→ Work task:
An exact repeat is needed of the lines from the one with "You are a GUI" through the last line of the data below. Please omit the pictures.

--- Data Enclosed Below ---

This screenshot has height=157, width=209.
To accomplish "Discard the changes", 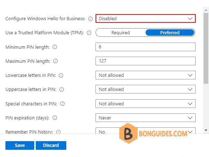I will click(x=51, y=145).
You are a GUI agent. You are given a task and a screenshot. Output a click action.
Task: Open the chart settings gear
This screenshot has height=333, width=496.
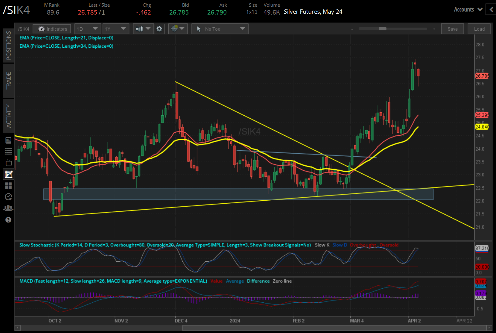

--- End of Enclosed Data ---

→ Answer to this exercise:
You are a GUI agent. You are given a task and a screenshot. Output a click action.
Task: Open the chart settings gear
This screenshot has height=333, width=496.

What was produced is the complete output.